Tener en tu plantilla a un tipo capaz de bajar revoluciones en cada choque de infarto es oro puro. Además, a diferencia de otros perfiles de centrocampista, los 29 años de Kroos son su época de madurez. Una edad que, para un jugador de su corte, le permite tocar el techo al que su mente le eleva. En el día a día te genera contexto suficiente para hilvanar victorias y construir identidades pero es que, en días grandes, su frialdad palia la excesiva temperatura con la que juegan otros.

Su mente fría y su capacidad para llevar el juego por los cauces necesarios es lo que le hacen en insustituible.

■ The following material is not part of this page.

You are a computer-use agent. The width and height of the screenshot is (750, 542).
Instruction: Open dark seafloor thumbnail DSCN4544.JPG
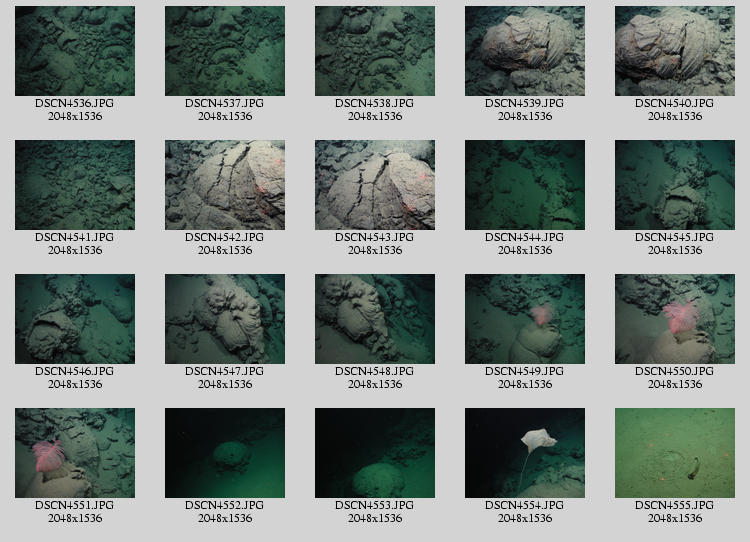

¿Recordáis el penalti de Cristiano en el último minuto de aquella eliminatoria ante la Juventus en 2018? Aquella falta sobre Lucas fue consecuencia, de hecho, de esa mente reflexiva de Kroos. Cuando el crono agonizaba y la eliminatoria moría, Toni dispuso de un balón franco en la frontal del área. ¿Qué porcentaje de jugadores no habría buscado un disparo ante el tremendo repliegue italiano? Él, sin embargo, tuvo la tranquilidad para levantar la cabeza y poner ese pase bombeado a espalda de la zaga para que lo ganara Cristiano por arriba. Del resto ya sabéis el final.

Pequeños detalles que, colocados uno sobre otro, demuestran lo que es este jugador. Alguien sobre el que edificar sistemas de juego, ya que es la facilidad y acierto con la que ejecuta cada acción lo que le hace especial. Jugadores así quedan pocos y el alemán es uno de ellos. Uno de esos magos sin chistera. Porque él no precisa de grandes alardes. Toni Kroos no necesita un carrusel de movimientos imposibles de reproducir para sacar un conejo de su chistera porque su mejor truco es ponerte suavemente ese sombrero delante de y decir: "Vamos, cógelo". Un mago silencioso al que la no necesidad de ruido le hace único.